The Importance of Play in Preparing for Standardized Testing by MATT LEVINSON

The Importance of Play in Preparing for Standardized Testing

Standardized tests can be a wonderful teaching tool to enrich and deepen classroom learning.

What?! The prevailing wisdom states that standardized testing drains the life out of a classroom and saps students of interest and engagement, brings on unnecessary and at times crippling stress, and limits the view of what students are really learning in school.

Teaching to the test is a problem, for sure. But using the format of a standardized test as a teaching tool can be a boon to student learning. The question is how to do this successfully and in a way that captivates student interest.

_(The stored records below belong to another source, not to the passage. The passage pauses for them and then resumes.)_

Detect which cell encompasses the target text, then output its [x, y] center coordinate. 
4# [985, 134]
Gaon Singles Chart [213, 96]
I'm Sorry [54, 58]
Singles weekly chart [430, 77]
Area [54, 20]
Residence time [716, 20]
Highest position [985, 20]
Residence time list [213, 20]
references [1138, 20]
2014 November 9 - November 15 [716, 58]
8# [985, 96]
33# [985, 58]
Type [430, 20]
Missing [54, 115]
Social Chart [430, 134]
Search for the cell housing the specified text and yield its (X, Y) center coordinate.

Here are a few ways to use the format of standardized tests as a strategy to promote student engagement:

Play with Question Stems

Have students create the answer responses to a question stem, thinking carefully about "wrong" answers and finding the right language to construct the "correct" response. This is a highly analytical exercise and challenges students to really know and understand the concept being addressed in the question.

Flip the Question

Have students construct the question based on the answer responses. This forces students to identify the patterns and themes evident in the answer responses and thus arrive at the big idea in the question.

A "No-Stakes" Review

At the end of a class in a particular subject area, have students answer one multiple-choice, standardized test type of question to see if they grasped an idea covered in class. This is a good dipstick exercise to garner immediate feedback. Time columnist Annie Murphy Paul shares the example of Columbia Middle School in St. Louis, Missouri, where teachers have students take a quick, "no-stakes" quiz at the end of each class to see what they learned.

The Quiz Show Format

Play "Who Wants to be a Millionaire?" with multiple-choice questions. The popular '90s TV show invited participants to answer a series of questions, sometimes enlisting the help of peers through the "Call a Friend" option, in which the participant could call a friendly source of information. The show also employed the "50/50" option, where two incorrect responses were eliminated from the answer list so that the participant could choose between the last two options. Teachers can break the class into teams to play this game. In a more modern version, the "Call a Friend" option could give students one minute to Google the answer, forcing them to use intelligent search language to find the "right" answer. Students could also text a friend to get extra help.

The Build Your Own Test

Give the class a mixed up practice test, with the questions scrambled and in no apparent order of difficulty. Have teams of students re-order the questions, moving from easiest to hardest, being prepared to explain and defend why a certain question was easy or difficult. This also invites the important conversation to consider that, when taking a standardized test, all questions are actually equal, with no single question having more value. Many students get hung up on the "hard" question and spend too much time on that one instead of moving through the test to answer the most questions correctly.

Dispute the Question

Have students debate the merits of the wording of a particular question to find flaws, bias or shortcomings and then rewrite the question with more careful wording.

Building experiences for students to "play" with a test can help to defuse anxiety, create familiarity and comfort, offer concrete strategies for success, promote collaboration and problem solving, and open up important conversations around taking standardized tests.